Serialization formats:
  - Turtle (.ttl): Human-readable, most common for authoring
  - JSON-LD (.jsonld): Web-friendly, API-compatible
  - RDF/XML (.rdf): Verbose, legacy format
  - N-Triples (.nt): Simple, good for large datasets
```

### Turtle Syntax Example

```turtle
@prefix : <http://example.org/research#> .
@prefix rdfs: <http://www.w3.org/2000/01/rdf-schema#> .
@prefix owl: <http://www.w3.org/2002/07/owl#> .

# Classes
:Gene a owl:Class ;
    rdfs:label "Gene" ;
    rdfs:comment "A unit of heredity in a living organism." .

:Disease a owl:Class ;
    rdfs:label "Disease" .

:Drug a owl:Class ;
    rdfs:label "Drug" .

# Properties
:associatedWith a owl:ObjectProperty ;
    rdfs:domain :Gene ;
    rdfs:range :Disease .

:treats a owl:ObjectProperty ;
    rdfs:domain :Drug ;
    rdfs:range :Disease .

# Individuals
:TP53 a :Gene ;
    rdfs:label "TP53" ;
    :associatedWith :BreastCancer .

:BreastCancer a :Disease ;
    rdfs:label "Breast Cancer" .
```

## Querying with SPARQL

### Basic SPARQL Queries

```sparql
# Find all genes associated with Breast Cancer
SELECT ?gene ?geneLabel
WHERE {
  ?gene a :Gene .
  ?gene :associatedWith :BreastCancer .
  ?gene rdfs:label ?geneLabel .
}

# Find drugs that treat diseases associated with gene TP53
SELECT ?drug ?disease
WHERE {
  :TP53 :associatedWith ?disease .
  ?drug :treats ?disease .
}

# Count diseases per gene
SELECT ?gene (COUNT(?disease) AS ?diseaseCount)
WHERE {
  ?gene a :Gene .
  ?gene :associatedWith ?disease .
}
GROUP BY ?gene
ORDER BY DESC(?diseaseCount)
```

## Tools and Software

### Ontology Development

| Tool | Type | Best For |
|------|------|---------|
| Protege | Desktop IDE | Full ontology development and reasoning |
| WebVOWL | Web viewer | Visualizing ontology structure |
| RDFLib (Python) | Library | Programmatic RDF manipulation |
| Apache Jena | Framework | SPARQL endpoint and reasoning |
| Neo4j | Graph database | Property graph modeling (not RDF) |
| Blazegraph/GraphDB | Triplestore | Storing and querying RDF data |

## Design Principles

Follow the FAIR principles (Findable, Accessible, Interoperable, Reusable) when publishing ontologies.
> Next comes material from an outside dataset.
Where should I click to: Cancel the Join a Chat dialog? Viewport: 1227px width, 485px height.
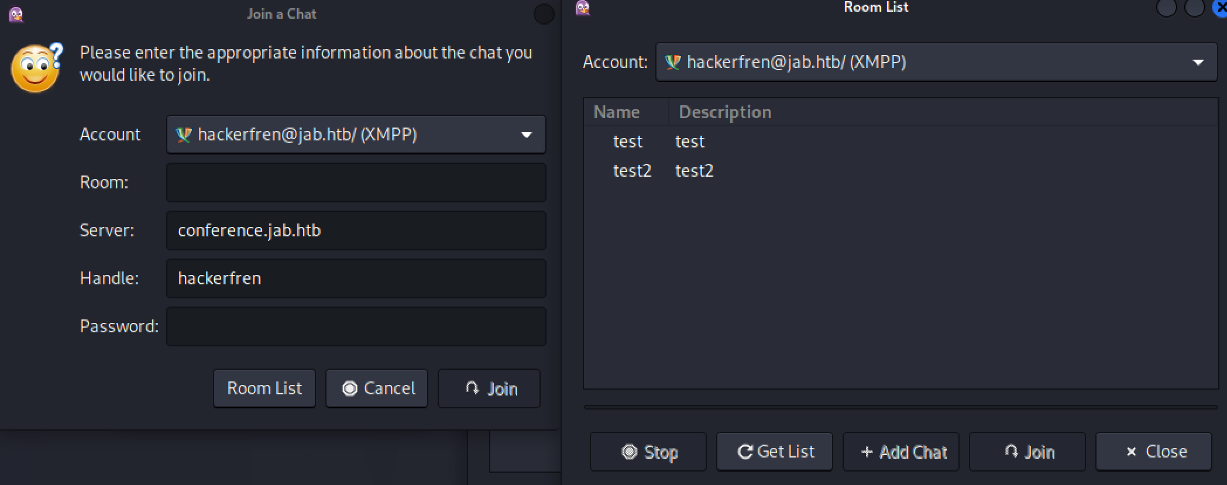(x=377, y=388)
Reuse existing terms from established ontologies before creating new ones. Document every class and property with labels, definitions, and examples. Use a reasoner to check logical consistency. Version your ontology and maintain a changelog. Publish both human-readable documentation (HTML) and machine-readable files (OWL/TTL) at a persistent URI.